C’est donc par une dialectique picturale et musicale entre ombre et lumière, seuil et éclat, silence et sonate, que le chant d’Eurydice fait advenir son propre accomplissement. Ce qui frappe dans la poésie de Muriel Stuckel, c’est la recherche d’un lyrisme sobre, dense, justement accordé. Ses poèmes sont marqués par une esthétique de l’épure et par la hantise d’esquisser la mélodie du silence comme force originelle de l’acte poétique.
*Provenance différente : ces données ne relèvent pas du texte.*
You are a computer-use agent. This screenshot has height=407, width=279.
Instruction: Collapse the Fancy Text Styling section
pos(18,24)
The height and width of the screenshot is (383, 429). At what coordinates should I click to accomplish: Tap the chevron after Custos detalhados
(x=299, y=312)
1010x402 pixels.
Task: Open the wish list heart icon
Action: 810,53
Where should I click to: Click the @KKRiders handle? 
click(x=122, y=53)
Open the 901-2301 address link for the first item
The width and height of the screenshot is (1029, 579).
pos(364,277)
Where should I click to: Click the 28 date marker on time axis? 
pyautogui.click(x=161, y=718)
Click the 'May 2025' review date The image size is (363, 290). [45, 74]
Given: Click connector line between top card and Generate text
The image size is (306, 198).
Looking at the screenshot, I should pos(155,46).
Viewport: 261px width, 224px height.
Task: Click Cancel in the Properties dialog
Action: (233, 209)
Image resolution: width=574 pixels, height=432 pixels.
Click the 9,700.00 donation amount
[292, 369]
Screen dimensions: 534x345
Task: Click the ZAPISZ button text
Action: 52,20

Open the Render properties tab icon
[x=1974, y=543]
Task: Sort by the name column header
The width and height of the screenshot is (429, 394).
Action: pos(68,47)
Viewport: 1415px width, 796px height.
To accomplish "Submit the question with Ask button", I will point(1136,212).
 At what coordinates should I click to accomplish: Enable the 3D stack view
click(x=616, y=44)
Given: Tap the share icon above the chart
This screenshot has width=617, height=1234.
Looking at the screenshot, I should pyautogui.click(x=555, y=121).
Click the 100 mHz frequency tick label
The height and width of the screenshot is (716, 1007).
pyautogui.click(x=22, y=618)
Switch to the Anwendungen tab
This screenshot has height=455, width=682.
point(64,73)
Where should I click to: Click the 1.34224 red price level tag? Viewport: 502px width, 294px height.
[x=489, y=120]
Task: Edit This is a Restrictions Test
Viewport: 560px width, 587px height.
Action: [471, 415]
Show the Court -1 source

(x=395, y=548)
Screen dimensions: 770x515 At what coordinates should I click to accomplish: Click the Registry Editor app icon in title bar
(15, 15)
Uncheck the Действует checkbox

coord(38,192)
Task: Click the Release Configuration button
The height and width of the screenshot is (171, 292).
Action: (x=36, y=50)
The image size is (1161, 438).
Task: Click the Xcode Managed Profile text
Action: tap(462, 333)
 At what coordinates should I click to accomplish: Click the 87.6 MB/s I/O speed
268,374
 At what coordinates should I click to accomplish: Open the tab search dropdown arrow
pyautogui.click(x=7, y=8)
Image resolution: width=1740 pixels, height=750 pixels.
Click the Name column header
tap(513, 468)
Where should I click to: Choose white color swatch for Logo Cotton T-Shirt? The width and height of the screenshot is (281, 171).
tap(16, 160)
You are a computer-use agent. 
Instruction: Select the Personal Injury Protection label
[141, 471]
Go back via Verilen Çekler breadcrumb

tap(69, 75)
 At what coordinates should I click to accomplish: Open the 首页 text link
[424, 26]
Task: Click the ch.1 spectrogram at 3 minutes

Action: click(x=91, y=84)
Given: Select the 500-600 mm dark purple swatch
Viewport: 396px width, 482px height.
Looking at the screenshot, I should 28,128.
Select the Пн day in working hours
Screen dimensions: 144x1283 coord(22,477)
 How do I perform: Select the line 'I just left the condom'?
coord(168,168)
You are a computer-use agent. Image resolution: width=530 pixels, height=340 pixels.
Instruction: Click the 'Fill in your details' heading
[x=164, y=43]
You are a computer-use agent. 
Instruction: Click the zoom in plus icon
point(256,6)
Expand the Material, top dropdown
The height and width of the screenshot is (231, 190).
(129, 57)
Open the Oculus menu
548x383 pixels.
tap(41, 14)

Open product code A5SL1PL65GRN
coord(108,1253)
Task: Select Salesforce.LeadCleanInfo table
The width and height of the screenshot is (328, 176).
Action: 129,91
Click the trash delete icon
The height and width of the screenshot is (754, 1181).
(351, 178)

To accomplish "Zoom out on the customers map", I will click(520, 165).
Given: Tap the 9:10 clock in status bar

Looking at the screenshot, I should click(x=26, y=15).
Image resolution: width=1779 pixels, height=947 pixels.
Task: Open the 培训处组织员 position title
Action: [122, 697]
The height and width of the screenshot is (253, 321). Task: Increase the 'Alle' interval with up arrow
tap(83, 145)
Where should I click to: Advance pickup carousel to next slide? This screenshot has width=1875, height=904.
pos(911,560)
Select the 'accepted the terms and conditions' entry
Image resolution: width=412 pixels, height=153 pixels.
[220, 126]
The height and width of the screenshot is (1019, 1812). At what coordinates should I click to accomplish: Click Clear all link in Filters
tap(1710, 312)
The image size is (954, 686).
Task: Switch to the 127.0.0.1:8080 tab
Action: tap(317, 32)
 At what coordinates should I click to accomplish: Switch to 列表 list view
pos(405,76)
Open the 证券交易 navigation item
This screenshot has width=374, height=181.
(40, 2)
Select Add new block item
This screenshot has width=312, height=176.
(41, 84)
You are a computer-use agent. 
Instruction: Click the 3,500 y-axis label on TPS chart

       Les éditions Voix d’Encre ne sont pas sans y contribuer, faisant dialoguer peinture et poésie : les illustrations de Pierre-Marie Brisson sont des peintures sur toile privilégiant les tons gris-ocres sans doute pour mieux restituer les textures de l’ombre et celles du mythe antique. Quant à la préface d’Hédi Kaddour, fin lecteur de poésie, elle nous invite à écouter « ces mots qui parlent à l’oreille et tiennent à la page, cette voix qui emprunte à Rilke le souci d’un  chant dans le vrai : elle prend  le risque de la poésie  et en construit l’éblouissement insatiable ».